### Selection
Why Dennis I'm ashamed of you.

-But a bee will sting you.

-Well, if you disturb

it or frighten it,

and even if it does

sting you, so what?

A little bee sting isn't so bad.

-It isn't?

-Of course not.

Gee, I'm sure glad to

hear that, Mr. Wilson,

especially because--

-Especially because what?

-Because the bee

is on your collar.

-Oh!

Ohh, no.

Well, get it off.

Oh, help, Martha!

Martha!

[theme music]

-Will there be anything

else Mrs. Elkins?

-At these prices?

I should say not.

Last week the dill pickles were

only $ . a jar, Mr. Quigley,

-Well, that was last

week Mrs. Elkins.

We have a very special

this week, though.

-Oh, baloney.

-Well, baloney has to

go on special sometime.

[loud crash]

-What was that?

-Boswell naughty dog.

He keeps knocking

over the stock.

Now, out!

Out, get out!

-Of all things.

I hope you realize there's a

city ordinance against dogs

in markets, Mr. Quigley.

-You know, I'm

sorry Mrs. Elkins.

I haven't been able

to get rid of him

since I fed some

bologna the other day.

Bologna!

That's our special today,

and Boswell loves bologna.

-Good day, Mr. Quigley.

-Eh, but Mrs. Elkins, wait!

Your groceries.

-I've changed my mind.

I don't care to shop in a

store where they allow dogs.

-But-- Now see what you've done.

You're getting out of here.

I don't want you to

try to sneak back

in every time somebody

opens the door.

I'm losing valued customers.

I've got to find you a home.

Well, George, am

I glad to see you.

-Well, you're glad

to see anybody

who comes in here to

spend money, Quigley.

What are you doing?

### Written request
Answer these questions about the dialogue above.
1. On whose collar is the bee said to be?
2. What item is the special at Mr. Quigley's store today?
3. According to Mrs. Elkins, what does a city ordinance forbid?

### Supplied data
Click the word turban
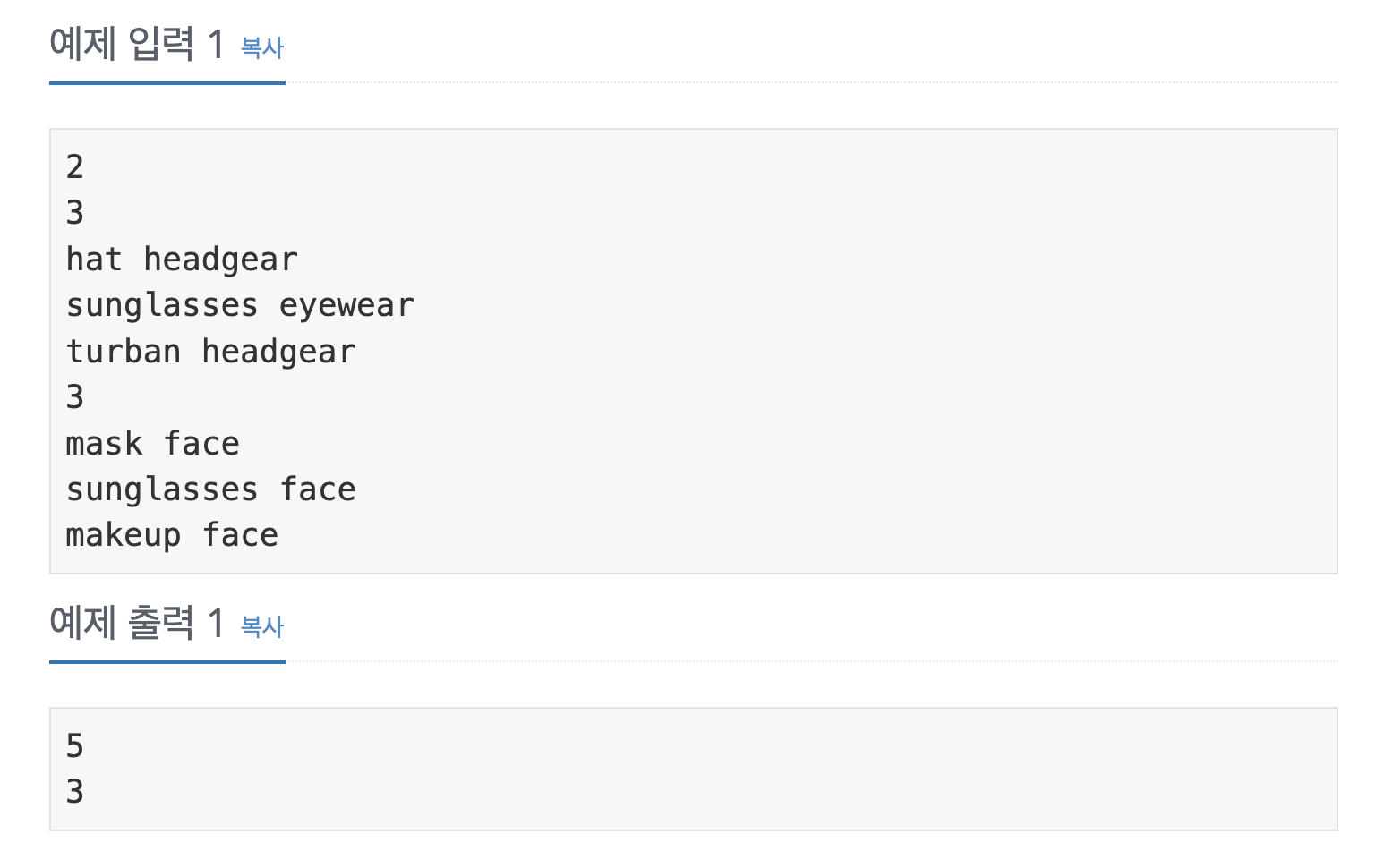This screenshot has height=868, width=1393. (124, 352)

### The result
1. Mr. Wilson's collar.
2. Bologna.
3. Dogs in markets.